According to those meetings’ minutes, Anthony voted “no” on at least 10 occasions, including five votes against mob-museum-related funding or contracts and two votes against moving forward with the new city hall.

Two of the three remaining “no” votes were on appeals of Metro Police’s denial of work cards to convicted criminals. The last had to do with a disputed food services contract for the city’s jail.

Anthony was alone voting “no” in eight of the 10 instances, including each of the votes regarding the mob museum and the new city hall.

To put Anthony’s 10 “no” votes in perspective, of 1,000 votes taken during a recent one-year period, the council unanimously voted “yes” 984 times, the Sun found in an analysis last year. During this period, from July 18, 2007, to July 2, 2008, no council member, including Goodman, voted “no” more than four times.

At his current pace, Anthony is on track to vote “no” 40 times during his first full year on the council.

In an interview, Anthony said folks at City Hall knew what they were getting when he eked out a 10-vote win over city Planning Commission Chairman Glenn Trowbridge on June 2.

Anthony said he received a warm welcome from Goodman and other council members and staff members after being sworn into office on June 17. He said he’s also received several e-mails and calls from residents expressing their appreciation for his positions.

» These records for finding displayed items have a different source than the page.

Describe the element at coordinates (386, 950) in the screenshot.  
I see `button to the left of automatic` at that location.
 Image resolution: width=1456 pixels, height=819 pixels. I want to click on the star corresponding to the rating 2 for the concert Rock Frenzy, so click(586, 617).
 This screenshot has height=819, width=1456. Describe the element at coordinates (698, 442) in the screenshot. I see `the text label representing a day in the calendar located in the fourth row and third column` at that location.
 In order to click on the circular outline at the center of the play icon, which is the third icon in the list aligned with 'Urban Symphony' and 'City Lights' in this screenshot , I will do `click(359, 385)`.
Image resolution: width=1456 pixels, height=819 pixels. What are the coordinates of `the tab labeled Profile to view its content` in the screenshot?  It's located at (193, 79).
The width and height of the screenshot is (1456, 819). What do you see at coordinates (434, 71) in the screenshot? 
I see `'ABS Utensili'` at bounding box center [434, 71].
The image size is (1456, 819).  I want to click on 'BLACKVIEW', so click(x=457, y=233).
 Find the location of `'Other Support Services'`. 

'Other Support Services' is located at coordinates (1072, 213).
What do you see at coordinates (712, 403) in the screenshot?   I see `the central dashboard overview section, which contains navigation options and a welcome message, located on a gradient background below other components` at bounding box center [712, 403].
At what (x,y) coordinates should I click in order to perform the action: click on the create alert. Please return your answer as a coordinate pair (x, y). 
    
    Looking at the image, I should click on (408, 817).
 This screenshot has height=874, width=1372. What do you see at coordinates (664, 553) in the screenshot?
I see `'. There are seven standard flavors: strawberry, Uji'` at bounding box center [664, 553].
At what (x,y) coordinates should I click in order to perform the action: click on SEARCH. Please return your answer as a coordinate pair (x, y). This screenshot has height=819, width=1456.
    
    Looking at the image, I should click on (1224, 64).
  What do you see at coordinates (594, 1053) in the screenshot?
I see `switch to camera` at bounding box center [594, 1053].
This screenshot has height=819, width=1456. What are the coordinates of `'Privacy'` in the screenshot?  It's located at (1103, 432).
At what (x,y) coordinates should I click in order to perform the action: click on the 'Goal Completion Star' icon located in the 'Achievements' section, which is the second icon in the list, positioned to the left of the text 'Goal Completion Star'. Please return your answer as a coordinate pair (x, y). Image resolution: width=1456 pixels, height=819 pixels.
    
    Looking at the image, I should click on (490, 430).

“We’re glad you’re voting that way,” he said they’ve told him. “We don’t want the new city hall built. We’re glad somebody’s on the City Council asking questions and voting no on projects.”

He added that no one, including Goodman, other council members and the lobbyists he’s met with, has tried to push him off his positions.

“Nobody’s come to me and said, ‘Hey, you’re voting the wrong way. You’re on the wrong side,’ ” Anthony said. “They’re just letting me ask my questions and do my thing.”

One reason could be that Anthony has been alone in opposing the projects.

Goodman has said he doesn’t try to impose his will on other council members. But he hasn’t denied hoping that his forceful leadership style has influenced them.

At his Sept. 3 news conference, Goodman said he has a “very good personal relationship” with Anthony, and he understood why the new councilman is voting against the city hall project and mob museum — to make good on promises to voters.

“But the vote’s always been 6-1 in favor of it and that’s the way it works,” Goodman said. “The beautiful thing about City Hall is you’ve got to learn the lesson real fast. If you want to get anything done here, you’ve got to have four (votes).”

Goodman suggested that Anthony, a former Metro Police captain and member of the Nevada Higher Education System Board of Regents, should be open to changing his mind. “In government and in politics you’ve got to roll with the punches. You’ve got to be malleable. You’ve got to move with the times and the flow,” the mayor said.

Anthony said during the interview that he might be willing to revisit his opposition to the mob museum at some point. The city owns the building, he noted, and a new museum would hold some civic benefit. But the time isn’t right for it, he said.

As for a new city hall? Forget it, he said. “Right now, I can’t think of anything that would change my mind on the new city hall.”

At the July 1 council meeting, he elaborated: “I still think it is too risky a project. It’s getting even riskier, and I just don’t think the timing is right.”

Anthony’s opposition to a new city hall has coincided with increased skepticism from at least two other council members.

Councilwoman Lois Tarkanian recently expressed concerns about the project’s timing. And Councilman Steve Wolfson said he’s reserving judgment until city staff returns to the council with revised cost estimates.

Anthony may not have his four votes on the council, but his arrival on the current City Hall’s 10th floor, home to the mayoral and council offices, has shaken things up.

“The general sense is that he’s going against the grain,” said one council staff member who spoke on condition of anonymity. “Some folks are saying he’s the only one standing up and questioning how the process works.”